Daarna werd ze vooral gevierd in de kamermuziek, onder andere als partner van Pablo Casals of haar landgenoten George Enescu en Dinu Lipatti. Haar carrière als solist werd verschillende keren wreed onderbroken. Als Jodin en Roemeense met een tijdelijke verblijfsvergunning in Frankrijk was ze slachtoffer van W.O II. Een paar keer ontkwam ze te nauwer nood aan de dood, bijvoorbeeld tijdens haar vlucht voor de Duitsers naar de Franse ‘Vrije Zone’. Pas op haar vijfenvijftigste ervoer ze een behoorlijke financiële zekerheid en pas toen ze 57 was kon ze zich van haar honoraria een goede concertvleugel veroorloven.  

 

Opnamen

 

Haskils eerste commerciële opname dateert vermoedelijk uit 1928: Liszts Tweede Concertétude, La leggiera. In 1934 registreerde ze voor Polydor onbekende sonates van Pescetti en Soler plus de eerste keer Schumanns Abeggvariaties.

Het duurde tot 1946 voordat ze in Londen weer een opname kon maken, ditmaal haar eerste pianoconcert voor Decca (Beethovens nr. 4). Vier maanden later volgden Schumanns Waldszenen. In september 1950 maakte de pianiste lp opnamen voor Westminster.
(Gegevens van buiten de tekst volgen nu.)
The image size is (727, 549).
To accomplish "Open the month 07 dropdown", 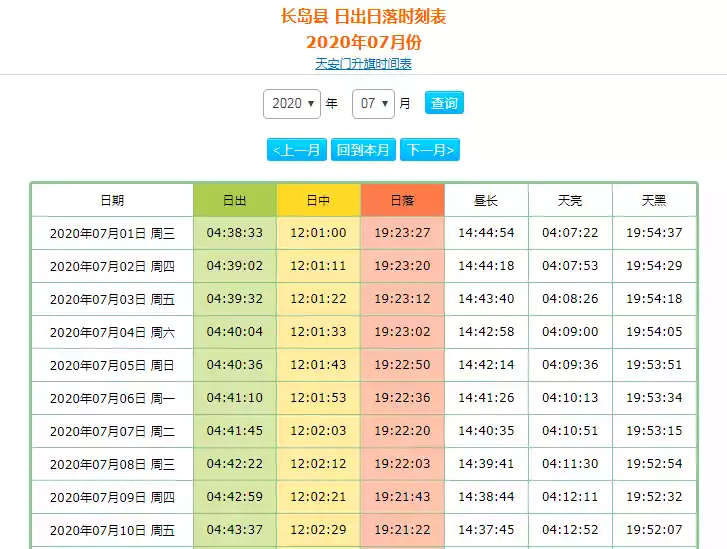I will [x=375, y=104].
Eentje daarvan was gewijd aan sonates van Scarlatti en gold in die tijd als gouden standaard.

De andere beide lp’s bevatten Mozarts Pianoconcerten KV 459 en 466 en Beethovens Pianoconcert nr. 3, alle met het Winterthur orkest onder Swoboda.
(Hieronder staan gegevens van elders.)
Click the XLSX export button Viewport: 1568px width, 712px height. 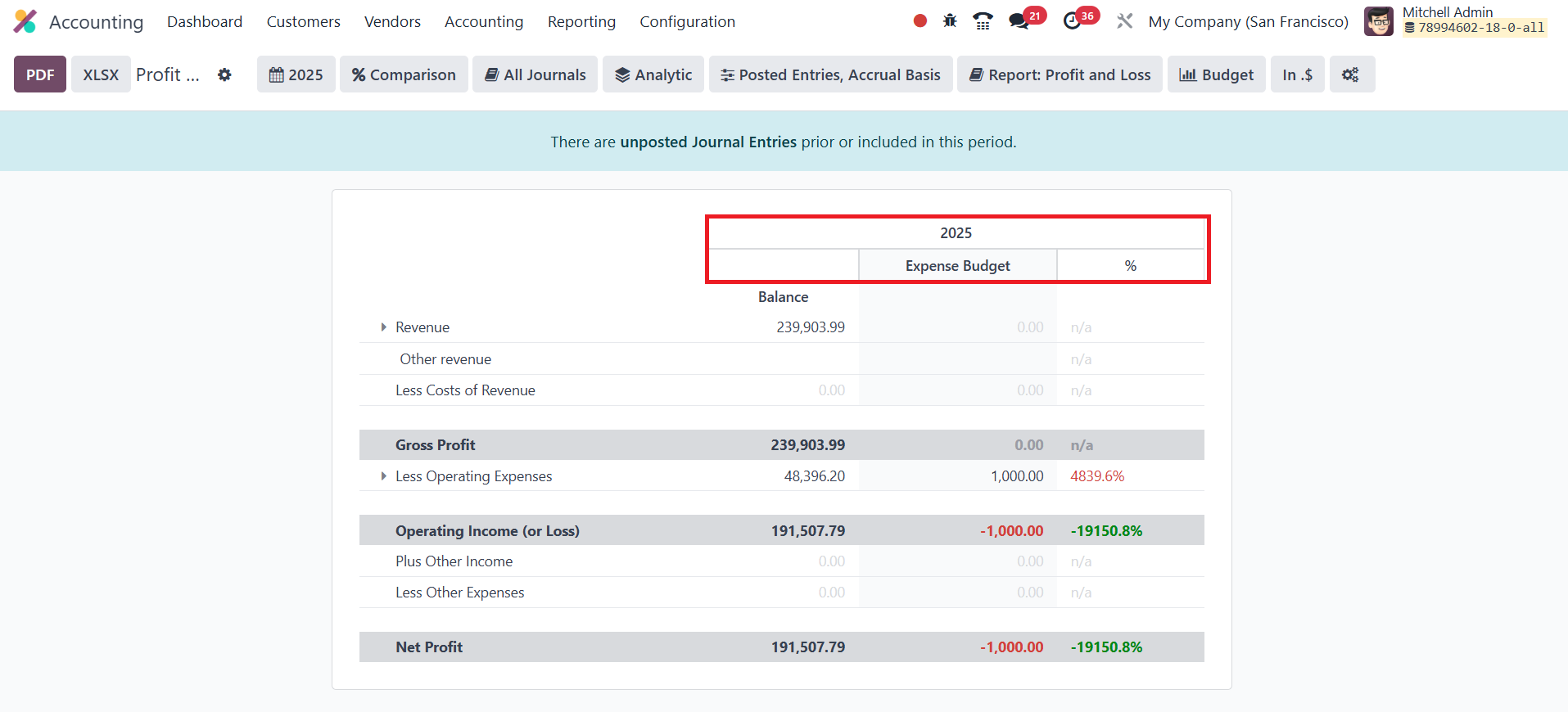point(101,74)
In 1950 maakte Haskil voor Concert Hall en opname van Brahms’ Pianokwintet met het Winterthur kwartet. Deze is blijkbaar verdoekt en op Doron verschenen. Ook heruitgegeven is de opname uit . 1955 van Mozarts Concert voor 2 piano’s en orkest met haar vaste partner Geza Anda en het Philharmonia orkest (onder Alceo Galliera) die op Engelse Columbia verscheen .
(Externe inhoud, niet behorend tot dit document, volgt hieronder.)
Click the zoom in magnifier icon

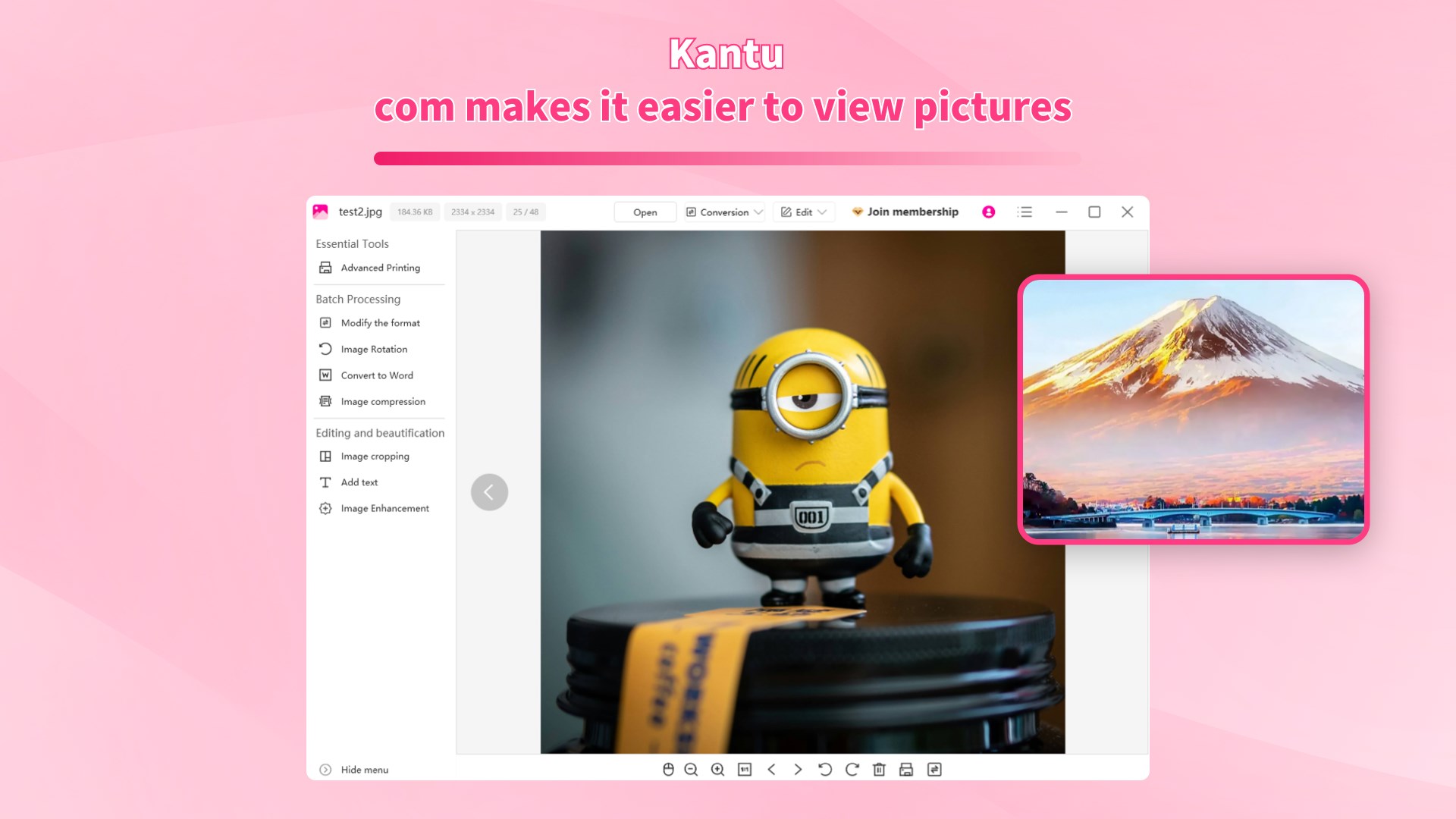coord(717,770)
In 1951 ging Haskil opnamen voor Philips maken met als eerste resultaten het Pianoconcert van Schumann (met het Residentie orkest onder Van Otterloo) en de Abeggvariaties; in 1954/5 volgden de Kinderzenen en Waldszenen. Later heeft Philips deze vroege opnamen een No Noise behandeling gegeven (cd 420.851-2) o.a. om het materiaal te ontdoen van analoge bandruis.

Tot de hoogtepunten uit haar repertoire behoren de opnamen met Arthur Grumiaux als nieuwe vioolpartner: een zestal Vioolsonates van Mozart uit 1958 en de complete Vioolsonates van Beethoven uit 1956/7.

Er is ook een Music & Arts opname zijn van het Ludwigsburg Festival 1953, waarop Haskil Beethovens Pianosonate nr. 32 (een unicum voor haar) uitvoert plus Bachs Toccata in e BWV 914, wat sonates van Scarlatti, Études van Debussy en Ravels Sonatine.

In oktober en november 1960, kort voor haar dood, kwamen in Parijs opnamen tot stand van Chopins Tweede pianoconcert en de nrs. KV 466 en 488 van Mozart, telkens met het Lamoureux orkest onder Markevitch.

Haskil maakte ook een aantal opnamen voor DG, onder andere Mozarts KV 459 en KV 595 met Fricsay en KV 415 in Luzern met Rudolf Baumgartner. Plus een Sonate en wat Variatieweken.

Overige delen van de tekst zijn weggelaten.